How A Photography Company Makes Rock and Roll History Come Alive

Before Lady Gaga was on the cover of Rolling Stone, she was just a girl named Stefani performing in a downtown bar. Captured on the Lower East Side by a New York nightlife photographer, we see her pre-rockstar pout in this week’s Moving Image photo essay in Huffington. The essay is a curated collection of rare rock images from Rock Paper Photo, an online fine art gallery full of moments in rock history that most haven’t seen before.

A blend of outtakes from iconic photo shoots and performance candids, Rock Paper Photo pictures are the stop-stare-and-daydream shots that are discovered through CEO Mark Halpern and his team's knack for unearthing gems from the photo archives of any photographer who will grant him access to their image storage. According to Halpern, most photographers tell him, “I have about a million negatives in boxes under my bed. I haven’t looked at them in 30 plus years.”

rock paper photo

Who met Aretha Franklin?
She’s so young here. That was at the 1962 Jazz Festival. The photographer is Ryszard Horowitz. He was invited to jam sessions with Duke Ellington who brought on guest artists. Horowitz is from Poland. He survived Auschwitz. He immigrated in 1959. He was there and captured that moment. His whole story is so fascinating.

What is the process in finding rare photos?
We have to network with photographers. There are some photographers who are well known who have done a good job of marketing their historical work... that is probably one percent though. If you are a professional photographer in the 70s, you have a ton of photos. Unless you are organized and go through an archival process, decades pass before you spot something significant.

What is the biggest difference between the way photographers work today and photographers of the past?
The biggest difference is technology. It’s just wasn't as easy to share photos. Wherever photographers upload a picture to, there’s a share button. The photos we deal with are analog. It takes time.

rock paper photo

What's happening here?
This is one of my favorites. You see David Bowie as a tourist in Moscow. Bowie just looks so slick in this photo. Not in the frame is Iggy Pop before he even went by Iggy Pop. They were touring around Europe on their 1976 Station-to-Station tour. Andrew Kent, the photographer, was taking side trips to go sight seeing. He was a professional in the 70s and ended up on that tour because he was a friend of Cameron Crowe who was doing a story for Rolling Stone. This stuff will never happen nowadays because of the world we live in. He stopped shooting in the late 70s and early 80s, moved to Idaho, fishes everyday. We came to him recently and said "hey, can we curate and scan your work and have you sign the photos?"

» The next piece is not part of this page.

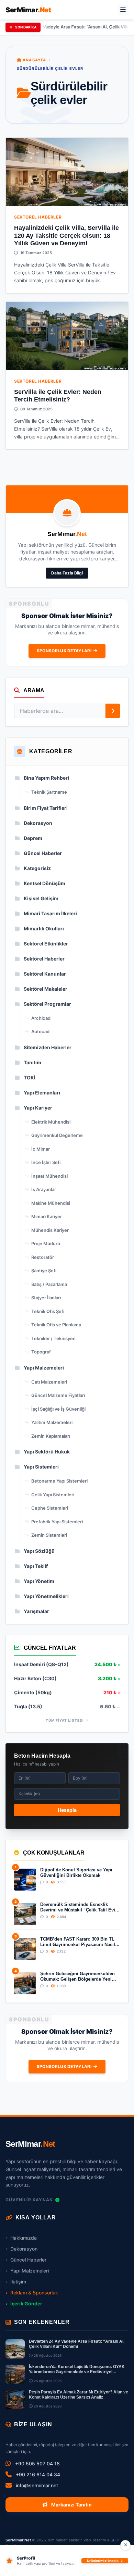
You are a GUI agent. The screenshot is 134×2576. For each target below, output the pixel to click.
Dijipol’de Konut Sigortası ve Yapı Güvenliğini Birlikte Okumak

How do you choose your pictures?
The qualifications of the photographer are not that important to us. Someone who is incredibly accomplished in their career... someone that just happened to get a good photo of David Bowie... our standard is it just has to be an amazing photo.

rock paper photo

Is this Cher in 1969?
This is an outtake from a Vogue magazine shoot by photographer Stephen Paley. She’s in Alabama. This is what happens: Great photos are taken and published once in a magazine and the rest are buried. They deserve to be out there. They deserve to be online. No one even has a magazine anymore. My favorite part of what I do is probably the privilege of seeing the unedited cut. I saw all the negatives from that trip or from that day. Seeing every frame that the photographer shot tells such a story. Every frame is meaningful.

Why do photographers decide to share their precious work with Rock Paper?
They trust us. They believe that we have a sense of what’s commercial and what has relevance today and what will sell. They are looking share their work but make some money, help them become fine artists. They are already amazing photographers but they are not all selling fine art.

Least favorite part of the rare photo process?
Dealing with the negatives. They are valuable. I don’t want anything to happen to them. It’s a manual process. It’s all-worthwhile.